Asthma - Causes - Causes

The exact cause of asthma is unknown, and the causes may vary from person to person. However, asthma is often the result of a strong response of the immune system to a substance in the lungs. To understand asthma, it helps to understand How the Lungs Work.

Normally, the body’s immune system helps to fight infections. Sometimes a person’s immune system responds to a substance in the environment called an allergen. When someone breathes in an allergen, such as ragweed, the immune system in the airways may react strongly. Other people exposed to the same substance may not react at all.

The immune system reacts to an allergen by creating inflammation. Inflammation makes your airways swell and narrow and possibly produce more mucus. This can make it harder to breathe. The muscles around the airways may also tighten, which is called a bronchospasm. This can make it even harder to breathe.

Over time, the airway walls can become thicker. The image below shows how airways narrow during asthma.

Airway narrowing in an asthma attack.

__Exercises__:
1) In the asthma text, what is the tightening of the muscles around the airways called?
2) Reproduce the part of the asthma text that begins at the words "The immune system reacts" and stops after "an asthma attack.", without changing anything.
The listing below is separate material, unrelated to the asthma text.

__Extracted entries__:

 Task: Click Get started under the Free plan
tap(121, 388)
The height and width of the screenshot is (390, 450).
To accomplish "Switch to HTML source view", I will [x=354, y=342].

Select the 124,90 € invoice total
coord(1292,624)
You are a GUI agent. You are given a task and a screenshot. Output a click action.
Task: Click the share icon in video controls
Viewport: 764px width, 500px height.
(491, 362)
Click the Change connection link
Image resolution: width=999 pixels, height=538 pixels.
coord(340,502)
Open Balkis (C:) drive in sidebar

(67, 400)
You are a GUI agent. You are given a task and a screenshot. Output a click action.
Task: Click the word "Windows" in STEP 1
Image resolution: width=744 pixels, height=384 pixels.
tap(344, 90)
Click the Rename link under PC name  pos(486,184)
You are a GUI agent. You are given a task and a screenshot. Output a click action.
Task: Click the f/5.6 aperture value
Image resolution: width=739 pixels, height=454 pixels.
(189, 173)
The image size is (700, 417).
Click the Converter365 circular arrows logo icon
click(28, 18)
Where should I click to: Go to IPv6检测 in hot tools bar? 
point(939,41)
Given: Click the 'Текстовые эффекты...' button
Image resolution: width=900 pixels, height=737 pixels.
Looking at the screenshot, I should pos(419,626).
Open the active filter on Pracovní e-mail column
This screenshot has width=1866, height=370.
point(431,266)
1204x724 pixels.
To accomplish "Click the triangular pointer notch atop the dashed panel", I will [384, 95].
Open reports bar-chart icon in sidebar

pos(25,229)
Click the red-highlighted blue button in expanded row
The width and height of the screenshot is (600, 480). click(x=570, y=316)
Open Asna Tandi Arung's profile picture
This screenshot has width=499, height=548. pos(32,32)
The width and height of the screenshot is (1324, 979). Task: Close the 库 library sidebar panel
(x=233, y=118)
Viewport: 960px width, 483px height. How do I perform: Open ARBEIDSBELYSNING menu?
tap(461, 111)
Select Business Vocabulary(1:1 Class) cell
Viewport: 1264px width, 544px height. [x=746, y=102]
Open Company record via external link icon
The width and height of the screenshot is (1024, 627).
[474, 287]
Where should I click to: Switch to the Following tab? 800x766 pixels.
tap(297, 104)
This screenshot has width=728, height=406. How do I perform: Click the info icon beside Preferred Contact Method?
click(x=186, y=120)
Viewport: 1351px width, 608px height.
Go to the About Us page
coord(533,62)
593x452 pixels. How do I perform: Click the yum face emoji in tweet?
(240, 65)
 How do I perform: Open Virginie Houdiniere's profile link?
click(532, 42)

__Solutions for each task__:
1) A bronchospasm.

2)
The immune system reacts to an allergen by creating inflammation. Inflammation makes your airways swell and narrow and possibly produce more mucus. This can make it harder to breathe. The muscles around the airways may also tighten, which is called a bronchospasm. This can make it even harder to breathe.

Over time, the airway walls can become thicker. The image below shows how airways narrow during asthma.

Airway narrowing in an asthma attack.